Willkommen in Niedermühlenbach
Willkommen in Niedermühlenbach! Nur wenige Meter hinter dem Ortseingangsschild stand ein großer Basaltstein mit dem eingravierten Willkommensgruß. Clarissa bremste; nicht, weil sie den Wunsch hatte, die weiteren Inschriften auf dem Stein zu entziffern, sondern weil keine zehn Meter vor ihrem Auto eine Kuhherde die Straße passierte. Gemächlich trotteten die Tiere vorwärts. Clarissa schaltete den Motor aus und ließ vorsichtig die ewig verspannte rechte Schulter kreisen. Die Zwangspause gab ihr immerhin die Gelegenheit weiterzulesen.Schönstes Dorf des Jahres 2001 und 2002 – na, das klingt ja vielversprechend, dachte sie.

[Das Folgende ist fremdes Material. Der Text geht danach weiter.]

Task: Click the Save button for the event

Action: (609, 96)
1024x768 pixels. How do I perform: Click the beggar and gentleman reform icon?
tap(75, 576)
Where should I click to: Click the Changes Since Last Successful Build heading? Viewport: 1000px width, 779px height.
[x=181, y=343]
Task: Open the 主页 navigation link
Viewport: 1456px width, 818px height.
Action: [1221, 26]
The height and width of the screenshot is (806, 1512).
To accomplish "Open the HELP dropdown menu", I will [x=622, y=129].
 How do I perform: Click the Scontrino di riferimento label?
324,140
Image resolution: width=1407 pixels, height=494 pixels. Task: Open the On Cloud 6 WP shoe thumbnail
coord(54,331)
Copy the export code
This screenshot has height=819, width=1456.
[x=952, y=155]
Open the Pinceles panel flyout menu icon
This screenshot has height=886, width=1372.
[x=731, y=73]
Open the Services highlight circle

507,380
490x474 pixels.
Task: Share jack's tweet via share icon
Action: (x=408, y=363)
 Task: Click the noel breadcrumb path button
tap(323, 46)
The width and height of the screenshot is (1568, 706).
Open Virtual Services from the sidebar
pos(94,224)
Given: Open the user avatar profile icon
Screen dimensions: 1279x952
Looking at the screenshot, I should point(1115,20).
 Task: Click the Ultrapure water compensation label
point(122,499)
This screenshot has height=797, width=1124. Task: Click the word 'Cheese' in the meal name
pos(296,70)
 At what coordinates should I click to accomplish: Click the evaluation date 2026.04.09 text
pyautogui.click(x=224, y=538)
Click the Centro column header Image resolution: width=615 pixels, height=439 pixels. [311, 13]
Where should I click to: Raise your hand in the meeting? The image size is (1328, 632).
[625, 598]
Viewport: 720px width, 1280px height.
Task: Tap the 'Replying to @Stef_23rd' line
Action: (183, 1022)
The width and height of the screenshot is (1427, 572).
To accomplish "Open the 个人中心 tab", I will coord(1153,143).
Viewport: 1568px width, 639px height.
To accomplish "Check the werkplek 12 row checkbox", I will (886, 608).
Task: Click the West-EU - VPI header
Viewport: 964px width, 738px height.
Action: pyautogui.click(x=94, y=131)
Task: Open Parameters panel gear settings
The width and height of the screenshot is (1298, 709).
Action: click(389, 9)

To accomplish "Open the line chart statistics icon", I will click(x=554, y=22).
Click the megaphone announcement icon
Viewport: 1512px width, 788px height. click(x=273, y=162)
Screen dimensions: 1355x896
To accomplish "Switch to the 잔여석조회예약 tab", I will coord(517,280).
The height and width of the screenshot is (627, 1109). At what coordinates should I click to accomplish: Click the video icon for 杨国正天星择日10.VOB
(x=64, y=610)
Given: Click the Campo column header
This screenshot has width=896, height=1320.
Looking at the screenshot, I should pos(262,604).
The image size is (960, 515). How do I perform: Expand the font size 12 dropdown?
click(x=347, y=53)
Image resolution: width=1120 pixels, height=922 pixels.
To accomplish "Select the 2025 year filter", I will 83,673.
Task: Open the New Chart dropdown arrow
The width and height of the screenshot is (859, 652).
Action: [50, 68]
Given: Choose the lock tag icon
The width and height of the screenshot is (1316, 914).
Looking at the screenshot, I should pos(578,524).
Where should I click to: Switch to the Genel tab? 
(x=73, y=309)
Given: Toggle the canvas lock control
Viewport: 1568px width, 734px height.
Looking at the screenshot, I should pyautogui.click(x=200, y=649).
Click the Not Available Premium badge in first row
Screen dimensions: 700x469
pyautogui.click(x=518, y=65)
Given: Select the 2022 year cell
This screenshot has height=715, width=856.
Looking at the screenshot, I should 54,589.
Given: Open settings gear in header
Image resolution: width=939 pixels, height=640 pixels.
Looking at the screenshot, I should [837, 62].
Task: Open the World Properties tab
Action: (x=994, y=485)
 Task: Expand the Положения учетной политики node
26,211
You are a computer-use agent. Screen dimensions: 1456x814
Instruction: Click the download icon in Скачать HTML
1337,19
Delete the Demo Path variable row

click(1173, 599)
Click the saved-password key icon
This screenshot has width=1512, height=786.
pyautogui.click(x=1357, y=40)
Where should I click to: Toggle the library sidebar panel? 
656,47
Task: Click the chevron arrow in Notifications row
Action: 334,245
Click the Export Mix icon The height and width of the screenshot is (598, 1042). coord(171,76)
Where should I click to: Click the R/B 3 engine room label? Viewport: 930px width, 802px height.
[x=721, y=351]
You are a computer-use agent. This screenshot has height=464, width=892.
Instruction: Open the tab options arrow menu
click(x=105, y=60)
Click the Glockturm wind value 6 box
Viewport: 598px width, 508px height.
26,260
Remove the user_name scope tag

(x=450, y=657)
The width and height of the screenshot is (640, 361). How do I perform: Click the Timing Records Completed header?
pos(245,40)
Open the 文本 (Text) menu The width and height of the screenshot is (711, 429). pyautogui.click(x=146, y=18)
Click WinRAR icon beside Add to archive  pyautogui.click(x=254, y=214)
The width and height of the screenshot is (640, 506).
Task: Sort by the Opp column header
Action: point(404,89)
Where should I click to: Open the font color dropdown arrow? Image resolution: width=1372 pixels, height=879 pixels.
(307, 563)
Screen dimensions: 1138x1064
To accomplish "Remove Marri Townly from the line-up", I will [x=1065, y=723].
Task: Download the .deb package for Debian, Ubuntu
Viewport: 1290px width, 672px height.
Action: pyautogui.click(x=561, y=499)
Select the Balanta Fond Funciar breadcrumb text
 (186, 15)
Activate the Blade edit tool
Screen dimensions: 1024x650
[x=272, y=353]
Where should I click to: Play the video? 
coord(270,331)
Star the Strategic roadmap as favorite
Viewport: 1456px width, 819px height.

Dicht an dicht schoben sich die schweren braunen Leiber über die Straße. Die letzten Nachzügler waren endlich auf der anderen Seite angekommen. Was Clarissa irritierte, war, dass den Kühen niemand folgte. Kein Landwirt, kein Kuhhirte, niemand. Mussten solche Tiere nicht zusammengehalten werden? Anscheinend wussten die Kühe auch ohne Begleitung genau, wohin sie gehen mussten. Clarissa schüttelte verwundert den Kopf. »Willkommen in Niedermühlenbach«, murmelte sie, startete die Zündung und fuhr weiter.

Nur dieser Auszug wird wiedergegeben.